Once Vinicius stopped making a half swallowing, half choking sound, she checked on him again.
“Okay, still breathing. That’s good. Just focus on breathing and healing.”
He focused his eyes on her, a strange intensity that looked animalistic, like a wounded, starving creature. But there was something else there, too. He was aware, awake, and thinking. Which just made everything more horrible as he choked on his own blood.
She got back to work. If Zel’s heart had barely been enough to stave off the giant monster’s hunger, one gargoyle’s heart wasn’t going to do much. She got her hands around the giant black sword’s grip, and dragged it over to the other gargoyle. This one had been ripped to pieces, but her chest was in good condition.

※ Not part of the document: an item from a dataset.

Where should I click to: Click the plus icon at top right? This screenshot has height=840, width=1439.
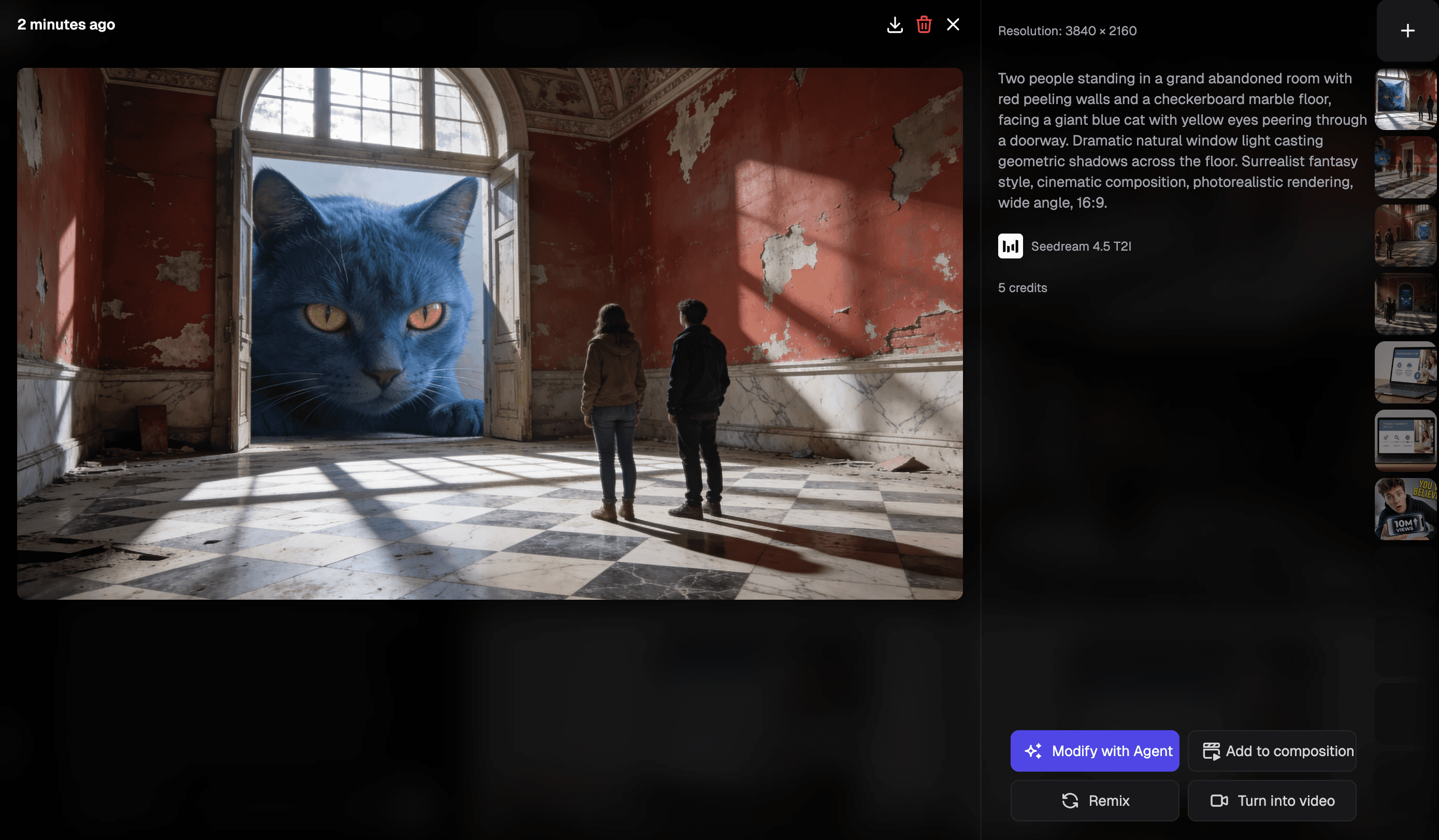[x=1407, y=31]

Mia took some deep breaths, did her best to ignore the smell of blood saturating the air, the feel of her sweat and blood dripping down her quickly exhausting body, and again swung the sword over her shoulder like she was flipping someone. It crashed into the gargoyle’s bare chest, right between the breasts, and broke bones but didn’t get through. She had to swing it twice. Thrice.
“I was just ... a normal girl, you know?” she said, panting as she worked. Talking was good. Talking helped keep her mind off what she was doing. “I mean, yeah, sure, unusually high sex drive, but I just figured that was normal ... for ... gingers!” She yanked the heart free deadlift style, but this time kept from ass-planting on the ground. “Then I go to Hell and suddenly I’m broadcasting a weird aura that gets all demons nearby me randy as fuck. Okay, strange, right?” She wiped her forehead of sweat, almost screamed with frustration as she only realized she’d just wiped a bunch of blood across her forehead, and marched back over to Vinicius. “For a bit there, I thought maybe I was some sort of succubus reborn, when I learned about all this sin talk. But that doesn’t seem to be the case, does it?” She held the heart over Vin’s mouth and held his strange gaze.